[CHALLENGE] Could you give the stretch of entries from the line containing "Task: Open the post" through the line containing "coord(400,481)" as a numbered list, skipping any blank lines?

--------------------

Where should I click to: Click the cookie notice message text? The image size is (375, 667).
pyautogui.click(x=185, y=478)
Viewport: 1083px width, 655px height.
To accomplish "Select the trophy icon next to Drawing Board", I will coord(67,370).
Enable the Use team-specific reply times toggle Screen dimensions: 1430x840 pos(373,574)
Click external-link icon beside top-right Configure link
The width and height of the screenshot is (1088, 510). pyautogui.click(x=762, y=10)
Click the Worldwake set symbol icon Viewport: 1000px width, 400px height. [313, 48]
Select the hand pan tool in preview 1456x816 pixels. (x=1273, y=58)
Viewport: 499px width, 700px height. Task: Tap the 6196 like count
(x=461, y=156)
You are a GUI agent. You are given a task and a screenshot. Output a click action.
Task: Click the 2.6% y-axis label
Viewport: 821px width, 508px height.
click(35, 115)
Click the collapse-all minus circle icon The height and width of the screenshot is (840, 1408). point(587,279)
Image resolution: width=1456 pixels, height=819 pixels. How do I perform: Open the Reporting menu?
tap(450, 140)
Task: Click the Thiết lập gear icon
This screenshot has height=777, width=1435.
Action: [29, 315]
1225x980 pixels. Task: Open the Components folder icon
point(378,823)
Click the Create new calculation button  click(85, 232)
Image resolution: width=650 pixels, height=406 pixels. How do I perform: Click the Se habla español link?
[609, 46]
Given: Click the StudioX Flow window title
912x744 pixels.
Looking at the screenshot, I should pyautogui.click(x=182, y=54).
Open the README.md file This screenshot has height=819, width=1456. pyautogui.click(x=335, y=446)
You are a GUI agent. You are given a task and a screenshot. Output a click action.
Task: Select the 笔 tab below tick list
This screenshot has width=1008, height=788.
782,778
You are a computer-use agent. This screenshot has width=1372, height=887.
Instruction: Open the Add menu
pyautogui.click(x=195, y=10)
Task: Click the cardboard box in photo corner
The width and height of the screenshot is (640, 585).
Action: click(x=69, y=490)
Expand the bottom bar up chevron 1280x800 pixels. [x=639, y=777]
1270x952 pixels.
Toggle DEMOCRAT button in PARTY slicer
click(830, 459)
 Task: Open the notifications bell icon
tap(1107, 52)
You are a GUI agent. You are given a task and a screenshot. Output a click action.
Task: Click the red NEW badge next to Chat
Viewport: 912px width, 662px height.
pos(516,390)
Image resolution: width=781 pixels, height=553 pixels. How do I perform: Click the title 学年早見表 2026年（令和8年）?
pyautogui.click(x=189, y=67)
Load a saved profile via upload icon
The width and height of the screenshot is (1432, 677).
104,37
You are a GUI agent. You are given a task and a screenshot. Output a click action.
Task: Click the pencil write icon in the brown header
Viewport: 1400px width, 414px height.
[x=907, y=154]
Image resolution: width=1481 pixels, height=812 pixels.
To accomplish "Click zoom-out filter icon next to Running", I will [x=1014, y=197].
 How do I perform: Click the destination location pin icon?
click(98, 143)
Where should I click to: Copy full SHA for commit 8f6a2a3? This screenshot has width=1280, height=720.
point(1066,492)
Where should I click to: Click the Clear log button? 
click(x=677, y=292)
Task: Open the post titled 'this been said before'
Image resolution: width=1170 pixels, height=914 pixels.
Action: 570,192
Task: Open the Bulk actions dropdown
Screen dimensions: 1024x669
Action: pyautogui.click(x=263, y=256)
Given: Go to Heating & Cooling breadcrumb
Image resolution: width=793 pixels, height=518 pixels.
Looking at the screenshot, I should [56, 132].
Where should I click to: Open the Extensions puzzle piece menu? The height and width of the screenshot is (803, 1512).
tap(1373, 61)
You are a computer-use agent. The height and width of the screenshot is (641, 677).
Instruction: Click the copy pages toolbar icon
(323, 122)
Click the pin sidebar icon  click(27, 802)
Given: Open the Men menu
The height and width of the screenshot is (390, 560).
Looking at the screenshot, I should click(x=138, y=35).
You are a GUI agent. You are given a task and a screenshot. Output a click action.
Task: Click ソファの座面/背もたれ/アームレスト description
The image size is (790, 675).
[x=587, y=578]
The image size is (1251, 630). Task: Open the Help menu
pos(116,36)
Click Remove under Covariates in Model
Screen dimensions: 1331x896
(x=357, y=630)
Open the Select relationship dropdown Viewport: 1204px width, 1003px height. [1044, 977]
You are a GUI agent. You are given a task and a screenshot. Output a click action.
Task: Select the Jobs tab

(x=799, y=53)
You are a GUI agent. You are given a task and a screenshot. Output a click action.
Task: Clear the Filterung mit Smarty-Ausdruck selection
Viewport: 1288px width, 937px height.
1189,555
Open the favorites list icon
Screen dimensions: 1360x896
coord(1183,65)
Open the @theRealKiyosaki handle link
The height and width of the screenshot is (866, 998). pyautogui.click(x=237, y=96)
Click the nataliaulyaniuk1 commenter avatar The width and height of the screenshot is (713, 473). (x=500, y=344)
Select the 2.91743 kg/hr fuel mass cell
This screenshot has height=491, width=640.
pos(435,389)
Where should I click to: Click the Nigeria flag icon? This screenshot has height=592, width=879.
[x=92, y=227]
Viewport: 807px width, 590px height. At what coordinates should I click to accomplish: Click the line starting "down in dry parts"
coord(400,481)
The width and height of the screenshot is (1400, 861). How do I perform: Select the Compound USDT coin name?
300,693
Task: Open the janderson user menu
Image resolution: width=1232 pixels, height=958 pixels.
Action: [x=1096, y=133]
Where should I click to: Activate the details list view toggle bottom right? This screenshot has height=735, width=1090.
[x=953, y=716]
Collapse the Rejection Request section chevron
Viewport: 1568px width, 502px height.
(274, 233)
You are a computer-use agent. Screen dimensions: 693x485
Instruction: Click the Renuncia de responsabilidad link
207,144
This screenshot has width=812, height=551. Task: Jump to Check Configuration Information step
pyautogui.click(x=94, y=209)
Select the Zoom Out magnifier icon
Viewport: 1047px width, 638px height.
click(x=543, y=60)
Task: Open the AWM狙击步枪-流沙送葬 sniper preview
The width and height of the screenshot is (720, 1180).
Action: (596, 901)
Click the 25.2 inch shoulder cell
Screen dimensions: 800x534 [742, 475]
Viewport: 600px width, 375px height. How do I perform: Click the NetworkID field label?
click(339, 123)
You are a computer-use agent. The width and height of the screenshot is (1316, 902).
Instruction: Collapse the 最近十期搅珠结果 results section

--------------------

[RESULT OF THIS EXERCISE]
1. Task: Open the post titled 'this been said before'
2. Image resolution: width=1170 pixels, height=914 pixels.
3. Action: 570,192
4. Task: Open the Bulk actions dropdown
5. Screen dimensions: 1024x669
6. Action: pyautogui.click(x=263, y=256)
7. Given: Go to Heating & Cooling breadcrumb
8. Image resolution: width=793 pixels, height=518 pixels.
9. Looking at the screenshot, I should [56, 132].
10. Where should I click to: Open the Extensions puzzle piece menu? The height and width of the screenshot is (803, 1512).
11. tap(1373, 61)
12. You are a computer-use agent. The height and width of the screenshot is (641, 677).
13. Instruction: Click the copy pages toolbar icon
14. (323, 122)
15. Click the pin sidebar icon  click(27, 802)
16. Given: Open the Men menu
17. The height and width of the screenshot is (390, 560).
18. Looking at the screenshot, I should click(x=138, y=35).
19. You are a GUI agent. You are given a task and a screenshot. Output a click action.
20. Task: Click ソファの座面/背もたれ/アームレスト description
21. The image size is (790, 675).
22. [x=587, y=578]
23. The image size is (1251, 630). Task: Open the Help menu
24. pos(116,36)
25. Click Remove under Covariates in Model
26. Screen dimensions: 1331x896
27. (x=357, y=630)
28. Open the Select relationship dropdown Viewport: 1204px width, 1003px height. [1044, 977]
29. You are a GUI agent. You are given a task and a screenshot. Output a click action.
30. Task: Select the Jobs tab
31. (x=799, y=53)
32. You are a GUI agent. You are given a task and a screenshot. Output a click action.
33. Task: Clear the Filterung mit Smarty-Ausdruck selection
34. Viewport: 1288px width, 937px height.
35. 1189,555
36. Open the favorites list icon
37. Screen dimensions: 1360x896
38. coord(1183,65)
39. Open the @theRealKiyosaki handle link
40. The height and width of the screenshot is (866, 998). pyautogui.click(x=237, y=96)
41. Click the nataliaulyaniuk1 commenter avatar The width and height of the screenshot is (713, 473). (x=500, y=344)
42. Select the 2.91743 kg/hr fuel mass cell
43. This screenshot has height=491, width=640.
44. pos(435,389)
45. Where should I click to: Click the Nigeria flag icon? This screenshot has height=592, width=879.
46. [x=92, y=227]
47. Viewport: 807px width, 590px height. At what coordinates should I click to accomplish: Click the line starting "down in dry parts"
48. coord(400,481)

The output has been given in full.